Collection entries
<<<<
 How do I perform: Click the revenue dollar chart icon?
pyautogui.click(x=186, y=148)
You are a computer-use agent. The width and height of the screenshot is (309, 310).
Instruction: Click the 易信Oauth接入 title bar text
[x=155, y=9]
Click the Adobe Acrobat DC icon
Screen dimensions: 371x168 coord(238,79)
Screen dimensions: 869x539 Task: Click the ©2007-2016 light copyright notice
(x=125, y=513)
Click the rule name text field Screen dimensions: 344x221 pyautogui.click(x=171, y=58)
>>>>
<<<<
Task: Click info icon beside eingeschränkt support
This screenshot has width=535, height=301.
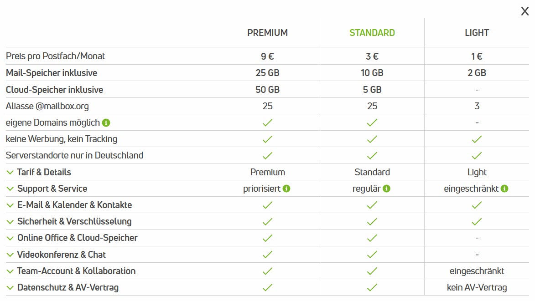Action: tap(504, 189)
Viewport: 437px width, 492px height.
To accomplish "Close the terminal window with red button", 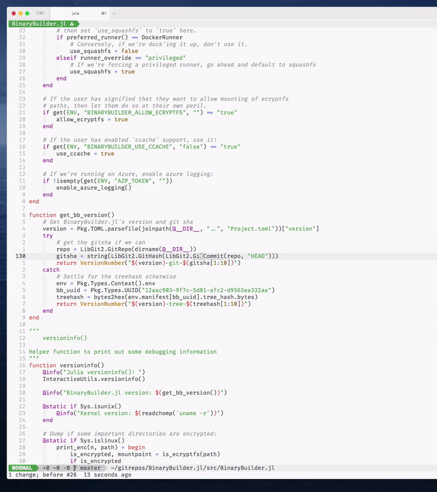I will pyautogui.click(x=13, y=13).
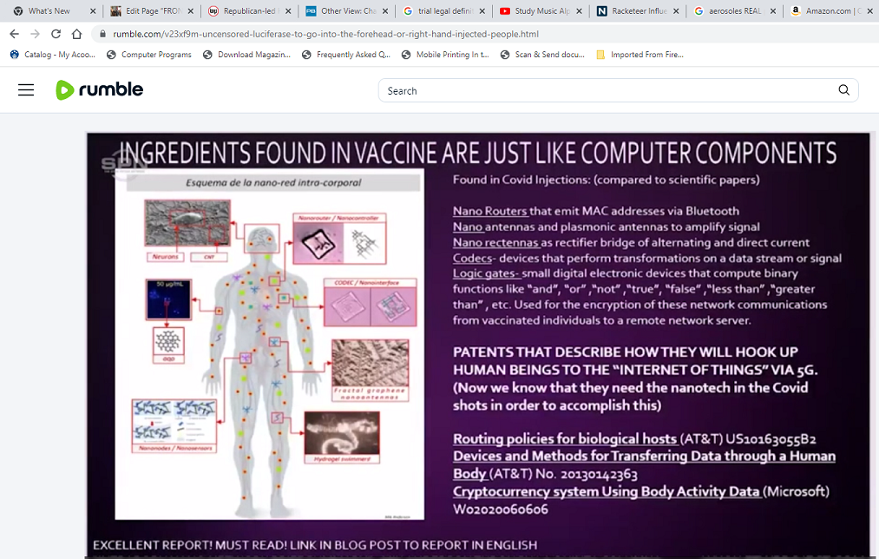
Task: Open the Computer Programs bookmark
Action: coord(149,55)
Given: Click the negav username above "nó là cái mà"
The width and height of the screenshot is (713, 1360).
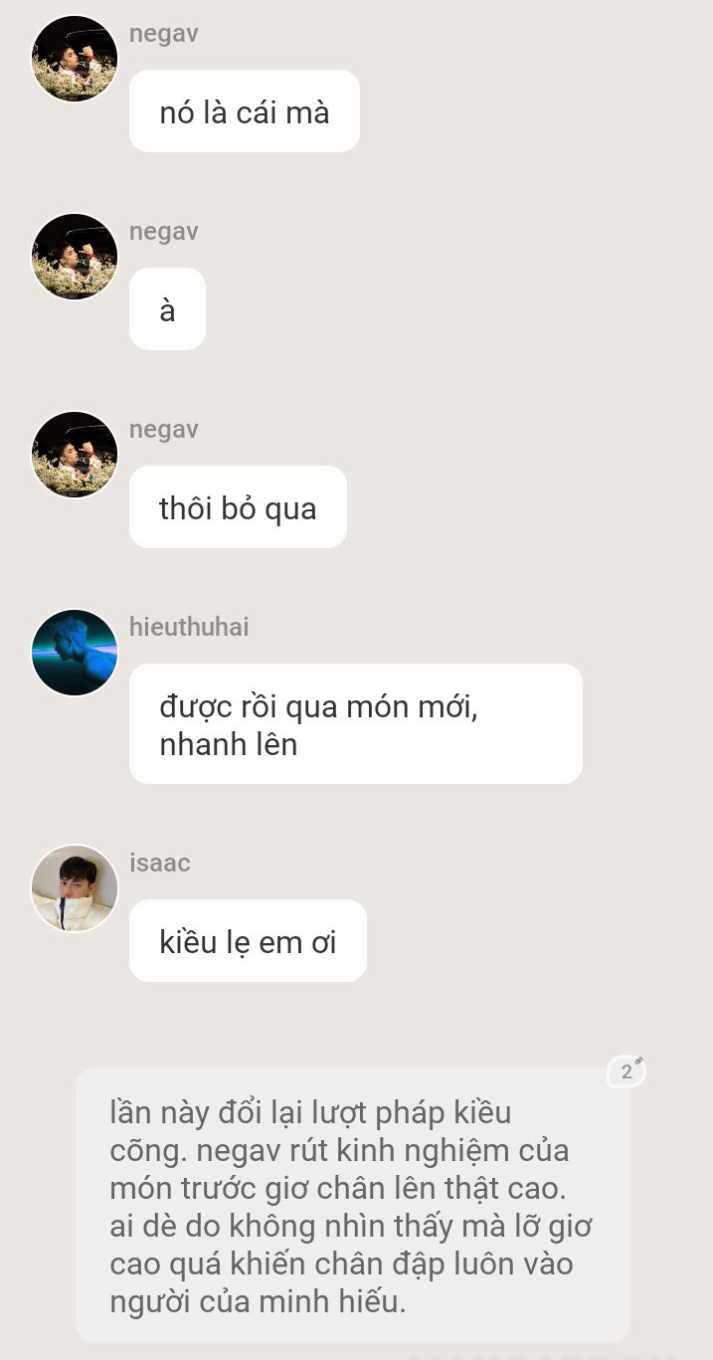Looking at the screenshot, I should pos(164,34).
>>>>
Action item:
Would you print exactly, and only, the lines of the data above from the line with "Click the Adobe Acrobat DC icon" through the line with "Click the rule", inclusive?

Completed exercise:
Click the Adobe Acrobat DC icon
Screen dimensions: 371x168 coord(238,79)
Screen dimensions: 869x539 Task: Click the ©2007-2016 light copyright notice
(x=125, y=513)
Click the rule name text field Screen dimensions: 344x221 pyautogui.click(x=171, y=58)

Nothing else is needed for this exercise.